The first thing that we will learn in this page is how to reuse common models. This is critical: one does not want to recreate every single data service or composition each time a new robot needs to be integrated. Moreover, it gives functional definition of generic complex behaviours, i.e. “how to run this particular SLAM on a four-wheeled skid-steered robot” can very well become a (reusable / refinable) definition.

One bundle on which every other bundle depends by default is the Rock bundle. For simplicity reasons, we removed this dependency in the starting tutorial. Let’s undo this now, and check that we indeed are using the rock bundle using bundle-info:

# mv config/bundle-yml.bak config/bundle.yml
# bundle-info
Bundles[INFO]: Active bundles: tutorial, rock

This is going to break the joystick ! The reason is contained in the explanations on devices.

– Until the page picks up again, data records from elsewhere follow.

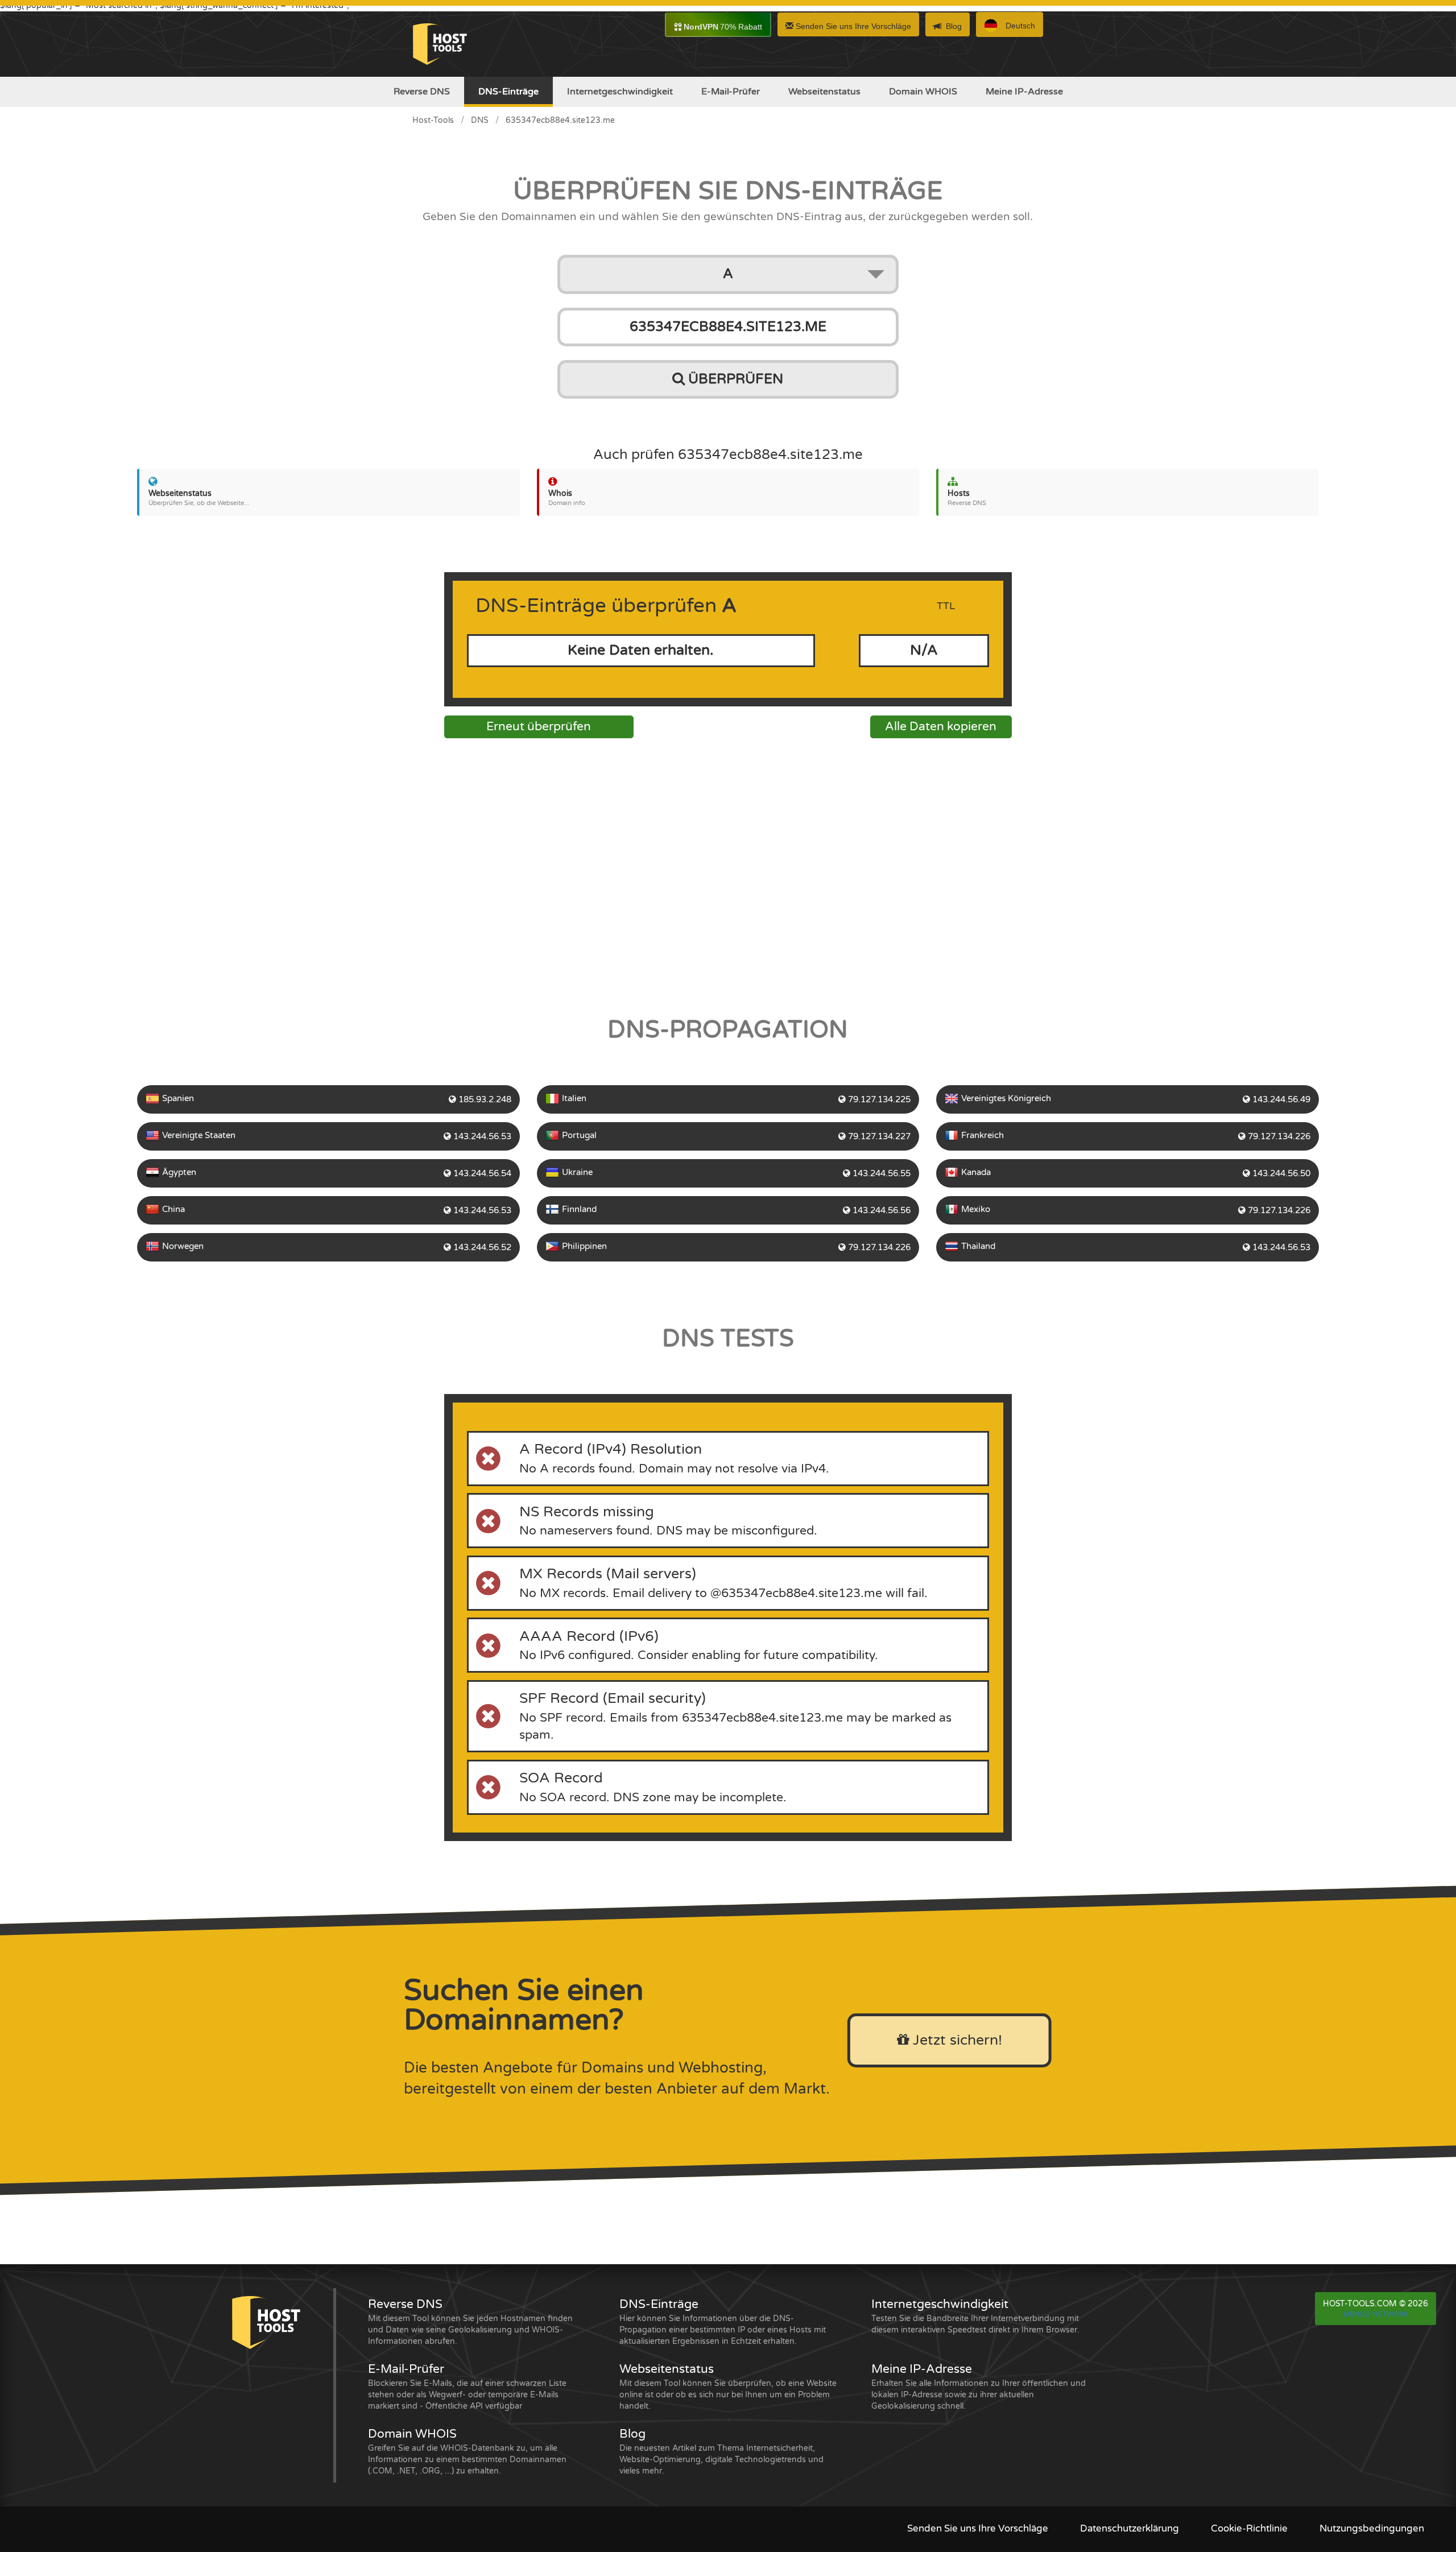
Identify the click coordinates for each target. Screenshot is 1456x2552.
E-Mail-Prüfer (730, 91)
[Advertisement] (728, 873)
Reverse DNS (422, 91)
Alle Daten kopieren (940, 726)
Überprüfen (734, 379)
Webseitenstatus (824, 91)
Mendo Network (1375, 2314)
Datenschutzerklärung (1129, 2528)
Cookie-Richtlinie (1249, 2528)
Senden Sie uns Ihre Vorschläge (852, 26)
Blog (954, 26)
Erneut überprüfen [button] (538, 726)
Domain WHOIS (923, 91)
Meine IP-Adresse (1024, 91)
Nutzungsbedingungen (1372, 2528)
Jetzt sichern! (955, 2040)
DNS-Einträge (508, 91)
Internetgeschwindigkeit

For our purposes here, we will want to have a data service that generates a pose (in particular, the poses of both our leader and follower). Let’s have a look at what is available. Open the Syskit model browser

# syskit browse

And look into the ‘Base’ entry. You will find there a Base::PoseSrv service that fits:

Sykit browse

At the top of the service’s description, note the

require 'rock/models/blueprints/pose'

This is the line that needs to be used to make this particular data service available (when required).

Specializations

In Syskit, refinements of a composition model can be created with specializations. Specializations can be seen as conditional application of changes on compositions.

For instance, the following specialization specifies that when using Tutorials::RockControl, in cases where the command generator is a TutFollower::Task, one child and two connections must be added to the composition. Copy scripts/03_defines.rb to scripts/04_leader_follower.rb, declare the TutFollower::Task to provide the CommandGeneratorSrv service and add the code for the specialization after the declaration of the Tutorials::RockControl composition.

# Load common data services from the Rock bundle
require 'rock/models/blueprints/pose'
using_task_library 'tut_follower'
using_task_library 'tut_sensor'
TutFollower::Task.provides Tutorials::CommandGeneratorSrv, :as => 'cmd'
...

# This is the syntax to add specializations to existing composition models (i.e.
# after the class ... end definition)
Tutorials::RockControl.specialize Tutorials::RockControl.cmd_child => TutFollower::Task do
 # It will need some other task/composition to provide the target pose
 add Base::PoseSrv, :as => "target_pose"
 # And the sensor processing to compute the bearing/distance to target
 add TutSensor::Task, :as => 'sensor'

 # We must specify the port on the sensor child, since
 # there are two matches
 #
 # The rock child is already defined in the 'base' Tutorials::RockControl
 # composition
 target_pose_child.connect_to sensor_child.target_frame_port
 rock_child.connect_to sensor_child.local_frame_port
 sensor_child.connect_to cmd_child
end

We have to make the TutFollower and the TutSensor tasks’ oroGen projects available, and thus added the following lines to the includes at the top of the file:

using_task_library 'tut_follower'
using_task_library 'tut_sensor'

Once the specialization hase been added, it allows you to use the same composition for the random controller ‘TutBrownian::Task’ and the follower controller ‘TutFollower::Task’, without having to care about the details (or at least, not yet)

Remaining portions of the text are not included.